皆が見送る中、「お世話になりました。」とだけ頭をさげ
ババアは内心厄介者がいなくなり大金も手に入ったもんだから上機嫌だ。
川島氏は「では、皆の姫を僕は頂いていく、元気でね」と声をかけ車は動き出した。
川島氏が「君に敵討ちをさせてあげるよ、あの高尾太夫の恋していたっていう男へ」
「あたいが」
「わたし、わたくし、とおっしゃいなさい」
「はい、わ、わたくしがそのような事をするのですか?」
「違う。君は拳銃の扱いを知らんだろう?僕が一発、奴の頭にかまして静かに恨みを晴らしてあげるからみておきなさい」
自動車はウタの思い人だった大工の家の前で停車、人通りが少ないところにある。
誰もいなくなったスキを見計らい川島氏は家の中へ入り後ろからウタの思い人だった男を頭、心臓、見事2発で銃殺した。

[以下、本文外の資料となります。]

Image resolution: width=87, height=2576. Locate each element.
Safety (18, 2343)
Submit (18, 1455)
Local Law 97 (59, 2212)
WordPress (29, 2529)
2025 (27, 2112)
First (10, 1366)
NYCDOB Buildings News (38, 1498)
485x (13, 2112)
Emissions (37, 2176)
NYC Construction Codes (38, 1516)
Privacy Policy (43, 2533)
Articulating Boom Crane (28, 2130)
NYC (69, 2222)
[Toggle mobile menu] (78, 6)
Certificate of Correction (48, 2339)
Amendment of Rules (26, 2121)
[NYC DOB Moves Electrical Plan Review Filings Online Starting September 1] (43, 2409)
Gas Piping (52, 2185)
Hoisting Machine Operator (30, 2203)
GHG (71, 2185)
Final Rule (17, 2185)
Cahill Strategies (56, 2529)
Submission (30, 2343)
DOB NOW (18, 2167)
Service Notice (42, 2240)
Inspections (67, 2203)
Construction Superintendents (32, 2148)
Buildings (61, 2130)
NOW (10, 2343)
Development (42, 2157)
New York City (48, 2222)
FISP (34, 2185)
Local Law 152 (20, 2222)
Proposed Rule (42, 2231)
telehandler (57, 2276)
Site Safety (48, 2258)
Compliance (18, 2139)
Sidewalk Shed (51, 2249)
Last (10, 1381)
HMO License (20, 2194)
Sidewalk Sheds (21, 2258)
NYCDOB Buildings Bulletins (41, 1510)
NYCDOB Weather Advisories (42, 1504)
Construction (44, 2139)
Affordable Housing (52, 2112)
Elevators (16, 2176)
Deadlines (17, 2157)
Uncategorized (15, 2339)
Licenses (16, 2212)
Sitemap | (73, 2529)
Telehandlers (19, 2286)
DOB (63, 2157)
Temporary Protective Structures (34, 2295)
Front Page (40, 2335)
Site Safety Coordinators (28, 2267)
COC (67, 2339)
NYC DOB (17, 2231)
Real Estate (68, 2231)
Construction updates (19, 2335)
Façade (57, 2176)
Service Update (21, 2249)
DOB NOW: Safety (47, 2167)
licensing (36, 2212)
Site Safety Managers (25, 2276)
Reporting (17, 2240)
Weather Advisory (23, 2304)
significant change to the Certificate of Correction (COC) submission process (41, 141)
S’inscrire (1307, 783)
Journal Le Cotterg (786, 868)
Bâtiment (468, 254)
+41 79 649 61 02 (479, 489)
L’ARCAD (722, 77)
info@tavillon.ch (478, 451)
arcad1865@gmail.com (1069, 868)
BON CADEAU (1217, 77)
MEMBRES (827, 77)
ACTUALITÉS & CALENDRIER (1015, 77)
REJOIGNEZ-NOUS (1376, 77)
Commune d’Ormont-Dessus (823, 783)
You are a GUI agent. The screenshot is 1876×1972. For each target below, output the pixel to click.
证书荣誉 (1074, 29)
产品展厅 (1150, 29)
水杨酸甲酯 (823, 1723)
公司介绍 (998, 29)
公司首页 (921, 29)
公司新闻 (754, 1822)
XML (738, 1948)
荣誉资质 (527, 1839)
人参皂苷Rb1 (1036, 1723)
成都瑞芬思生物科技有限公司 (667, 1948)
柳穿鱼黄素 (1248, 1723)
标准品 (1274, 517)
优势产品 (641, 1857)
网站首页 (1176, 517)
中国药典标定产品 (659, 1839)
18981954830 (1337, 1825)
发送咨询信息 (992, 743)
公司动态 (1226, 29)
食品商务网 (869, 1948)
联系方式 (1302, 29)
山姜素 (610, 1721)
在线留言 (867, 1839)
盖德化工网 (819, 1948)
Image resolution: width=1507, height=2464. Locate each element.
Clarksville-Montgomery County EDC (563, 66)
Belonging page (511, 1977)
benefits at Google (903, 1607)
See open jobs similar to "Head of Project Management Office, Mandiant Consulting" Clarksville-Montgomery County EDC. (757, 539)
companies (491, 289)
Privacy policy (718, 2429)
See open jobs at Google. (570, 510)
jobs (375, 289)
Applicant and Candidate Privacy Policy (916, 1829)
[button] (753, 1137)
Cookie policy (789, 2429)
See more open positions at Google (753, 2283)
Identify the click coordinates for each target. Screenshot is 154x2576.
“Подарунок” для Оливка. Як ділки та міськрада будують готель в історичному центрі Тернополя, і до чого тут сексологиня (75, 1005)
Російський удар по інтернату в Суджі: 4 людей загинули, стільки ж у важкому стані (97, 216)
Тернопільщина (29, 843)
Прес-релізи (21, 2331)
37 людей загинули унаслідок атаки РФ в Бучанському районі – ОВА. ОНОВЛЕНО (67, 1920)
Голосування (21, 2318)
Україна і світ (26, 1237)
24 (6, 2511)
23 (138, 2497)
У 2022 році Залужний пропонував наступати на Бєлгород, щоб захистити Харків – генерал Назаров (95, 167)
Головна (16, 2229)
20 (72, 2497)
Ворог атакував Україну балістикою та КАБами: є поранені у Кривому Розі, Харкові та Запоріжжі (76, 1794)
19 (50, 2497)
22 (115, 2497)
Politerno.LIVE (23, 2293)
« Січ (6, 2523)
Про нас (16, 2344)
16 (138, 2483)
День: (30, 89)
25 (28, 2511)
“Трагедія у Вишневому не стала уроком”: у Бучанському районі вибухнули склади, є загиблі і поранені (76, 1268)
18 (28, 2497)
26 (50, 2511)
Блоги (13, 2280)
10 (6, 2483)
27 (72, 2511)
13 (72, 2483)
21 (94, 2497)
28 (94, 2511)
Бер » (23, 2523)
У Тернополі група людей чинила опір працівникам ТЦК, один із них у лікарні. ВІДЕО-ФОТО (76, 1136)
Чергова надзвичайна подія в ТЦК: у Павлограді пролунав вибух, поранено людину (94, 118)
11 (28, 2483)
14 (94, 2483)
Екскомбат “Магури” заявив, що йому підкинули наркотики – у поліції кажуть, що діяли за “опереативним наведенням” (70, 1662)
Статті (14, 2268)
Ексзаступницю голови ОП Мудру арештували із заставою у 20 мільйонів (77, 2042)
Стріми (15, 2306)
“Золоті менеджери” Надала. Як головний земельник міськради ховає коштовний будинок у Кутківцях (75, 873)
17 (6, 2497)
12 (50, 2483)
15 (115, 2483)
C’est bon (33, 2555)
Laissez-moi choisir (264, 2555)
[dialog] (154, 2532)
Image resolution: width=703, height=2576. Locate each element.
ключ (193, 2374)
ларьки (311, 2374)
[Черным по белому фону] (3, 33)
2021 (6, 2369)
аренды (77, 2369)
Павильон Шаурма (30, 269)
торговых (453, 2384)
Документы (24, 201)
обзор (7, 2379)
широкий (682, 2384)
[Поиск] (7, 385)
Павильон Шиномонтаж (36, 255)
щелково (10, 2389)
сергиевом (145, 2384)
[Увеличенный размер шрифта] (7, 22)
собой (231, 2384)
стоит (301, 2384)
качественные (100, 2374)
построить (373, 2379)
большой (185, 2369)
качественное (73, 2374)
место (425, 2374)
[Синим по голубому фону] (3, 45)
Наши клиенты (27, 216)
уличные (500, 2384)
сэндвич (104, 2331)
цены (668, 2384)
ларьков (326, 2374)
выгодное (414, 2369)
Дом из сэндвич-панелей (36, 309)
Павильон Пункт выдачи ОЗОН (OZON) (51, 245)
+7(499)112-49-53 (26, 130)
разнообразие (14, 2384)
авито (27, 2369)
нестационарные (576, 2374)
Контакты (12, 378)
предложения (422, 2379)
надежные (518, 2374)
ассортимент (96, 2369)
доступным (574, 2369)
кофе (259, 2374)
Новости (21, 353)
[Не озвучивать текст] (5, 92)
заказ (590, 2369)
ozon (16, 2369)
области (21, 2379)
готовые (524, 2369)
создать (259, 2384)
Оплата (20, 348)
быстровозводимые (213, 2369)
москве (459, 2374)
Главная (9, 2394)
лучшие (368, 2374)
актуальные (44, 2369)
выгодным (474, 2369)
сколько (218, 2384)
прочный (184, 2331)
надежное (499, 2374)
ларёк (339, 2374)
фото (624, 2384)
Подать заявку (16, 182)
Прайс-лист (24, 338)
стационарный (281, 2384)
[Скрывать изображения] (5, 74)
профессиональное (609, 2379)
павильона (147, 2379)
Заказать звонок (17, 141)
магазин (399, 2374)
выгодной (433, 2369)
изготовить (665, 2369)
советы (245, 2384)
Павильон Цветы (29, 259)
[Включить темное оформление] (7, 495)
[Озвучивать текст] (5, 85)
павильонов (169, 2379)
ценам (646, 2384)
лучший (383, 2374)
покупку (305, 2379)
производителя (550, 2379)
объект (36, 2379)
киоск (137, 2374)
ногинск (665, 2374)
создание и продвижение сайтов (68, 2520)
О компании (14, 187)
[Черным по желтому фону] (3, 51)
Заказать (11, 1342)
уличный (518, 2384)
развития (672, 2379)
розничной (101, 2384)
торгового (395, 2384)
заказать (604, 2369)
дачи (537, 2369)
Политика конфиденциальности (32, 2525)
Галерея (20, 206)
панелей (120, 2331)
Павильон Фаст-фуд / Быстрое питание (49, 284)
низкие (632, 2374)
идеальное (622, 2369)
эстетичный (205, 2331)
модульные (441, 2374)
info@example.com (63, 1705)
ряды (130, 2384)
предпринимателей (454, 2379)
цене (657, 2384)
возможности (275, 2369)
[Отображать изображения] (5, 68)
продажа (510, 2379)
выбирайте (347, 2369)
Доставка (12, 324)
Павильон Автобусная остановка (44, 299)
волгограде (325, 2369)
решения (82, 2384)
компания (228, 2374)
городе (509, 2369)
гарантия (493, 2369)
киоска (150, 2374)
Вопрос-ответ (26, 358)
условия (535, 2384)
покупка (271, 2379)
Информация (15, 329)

川島氏は何事もなかったかのように銃を白い布でふきながら乗車
運転手に「でてくれたまえ、予定通りこのまま横浜のホテルへ」
川島氏は冷静な目で「どうだ、すっきりしたか?」
霞澄姫は「できれば、下半身も銃でうってほしかった」
すると川島氏は「あはははは!」と大笑い
「面白いこというねぇ君は!そうだね、もう一発かまし忘れた申し訳ない!」
ものすごい人だなぁと霞澄姫は思いながら、あっという間に横浜に到着した。
ホテルの目の前には上海行の船がとまっている。
ホテルでは2人きり。
川島氏はこれからのことを話しはじめた。